In the previous post, I introduced Bus Pirate V3 – specifically the Sparkfun version. After digging through things a little bit I decided to order the SeeedStudio V3 Bus Pirate. This version has exactly the same firmware, pinout etc as the Sparkfun version. However, there are a few good improvements in the SeeedStudio version.
First, the silkscreen on the SeeedStudio board is WAY better. There is no good excuse for having a bad silkscreen on your board. When you compare the two boards you can easily see the labels that clearly document the pins.
Second, the cable that you can get from SeeedStudio has beautiful heat shrink labels on the end of the cable. And, more importantly the colors match the pins on the board. In the picture the below the SparkFun cable colors are correct because I uncrimped the cable and fixed it as I described in the previous post.
And lastly, the SeeedStudio version is compatible with their acrylic case which is inexpensive and works well. It is just two pieces of acrylic that have been laser cut to fit the BP. Nice.
For my project I have:
- An FM24V10 FRAM from mounted onto a PSoC 4000 development kit from Cypress
- An ADXL345 3-Axis accelerometer mounted on an breakout board from Adafruit.
- An BMP180 Barometric pressure and temperature sensor on a breakout board from Adafruit
- A HDU-21D-F Humidity and temperature sensor on a breakout board from Adafruit
Here is the schematic:
And, here is a picture of the crazy breadboard.
When you attach a terminal program – like Putty – to the usb serial port of the Bus Pirate, you are given a command prompt (press enter to get the prompt). The first prompt that you get is “HiZ” which indicates that all of the pins of the BP are in high impedance mode. Then, I issue the “m” command which tells the BP that I want to switch the mode. I select “4” to put the BP into I2C mode. I then select “4” to pick 400khz. Notice that the BP says “~400kz” which almost certainly means that the I2C is implemented with bit banging. Then I turn on the I2C pullup resistors using the “P” (capital P) which are on the BP board. In order for them to work you need to attach the “VPU” pin to either 3.3v or 5.0v. The last command that I issue is a macro, all the macros are enclosed in parenthesis. The macro that I issue is “(1)” which searches the I2C address space (addresses 1-127) and makes a list of all of the devices that respond.

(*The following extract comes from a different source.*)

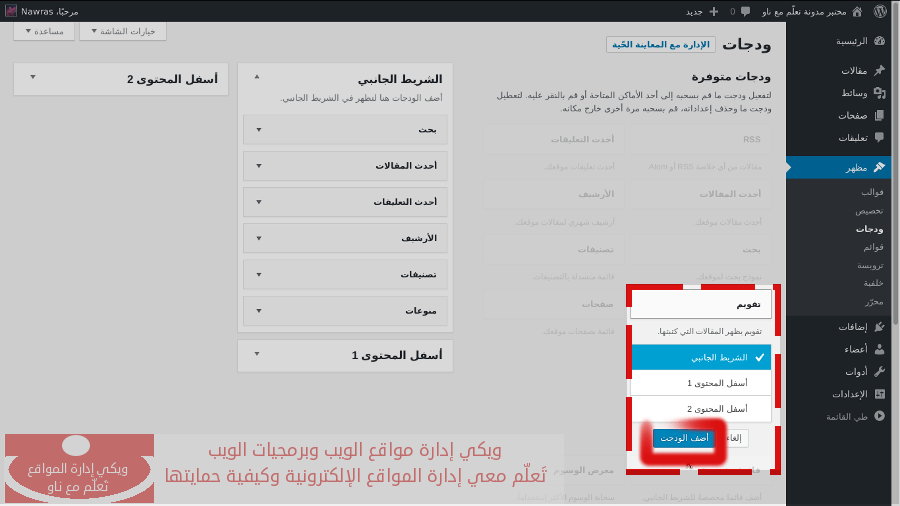Open the الإعدادات settings icon
The height and width of the screenshot is (506, 900).
879,394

In my setup there are 4 I2C devices
|Device||7-bit address||8-bit read||8-bit write|
In order to write to the FRAM you need to issue:
- An I2C Start – in BP that means “[“
- The 7-bit I2C address of the FRAM (0x50) and the write bit “0”. AKA 0xA0
- The two byte address of where you want to start writing data in the FRAM 0x00 and 0x00
- The data – in this case 9,8,7,6,5,4,3,2,1 (which means that locations 0-8 will contain 9..1)
- An I2C stop – in BP that means “]”
After issuing this sequence “[0xa0 0 0 9 8 7 6 5 4 3 2 1]” you can see the commands that are actually issueed on the I2C bus as well as the slave FRAM responding with “ACK”.

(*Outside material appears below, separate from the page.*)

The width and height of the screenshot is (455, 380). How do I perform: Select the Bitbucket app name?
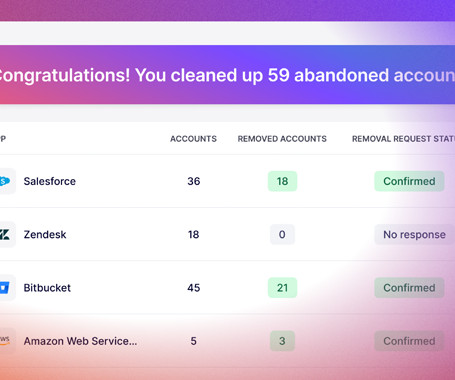pos(47,288)
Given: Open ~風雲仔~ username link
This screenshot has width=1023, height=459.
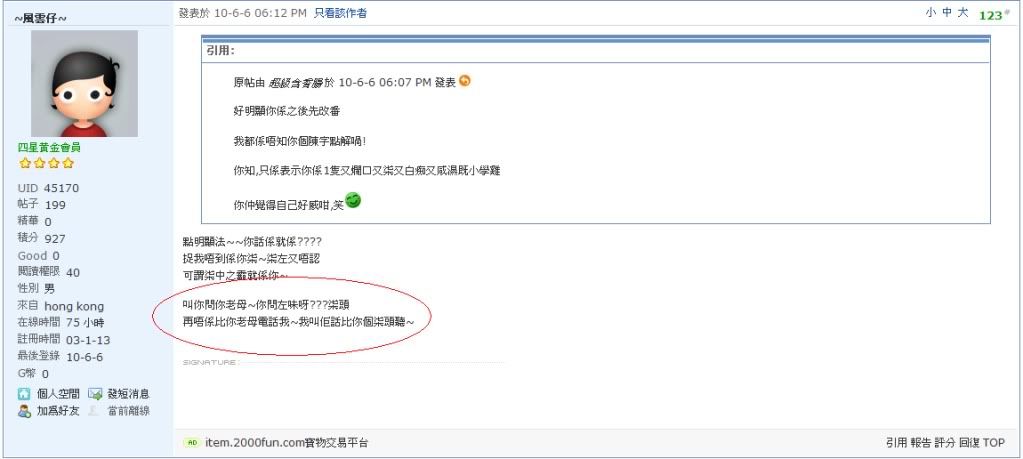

The second example which you can see in the above screen shot is to read from the FRAM. In order to do this you need to issue the following I2C commands
- An I2C Start – “[“
- The 7-bit I2C address of the FRAM (0x50) and the write bit “0”. AKA 0xA0 (left shift the 0x50 and or it with the read 0x00)
- The two by address of where you would like to read 0x00 and 0x00
- An I2C Stop – “]”
- An I2C Start (aka Restart) – “[“
- The 7-bit I2C address of the FRAM (0x50) and the read bit “1”. AKA 0xA1 (left shift the 0x50 and or it with the read 0x01)
- 5 reads
After issuing this sequence “[0xa0 0 0][0xa1 r:5]” you can see the commands that are actually issued on the I2C bus as well as the slave FRAM responding with the data in the FRAM and the “ACKs”.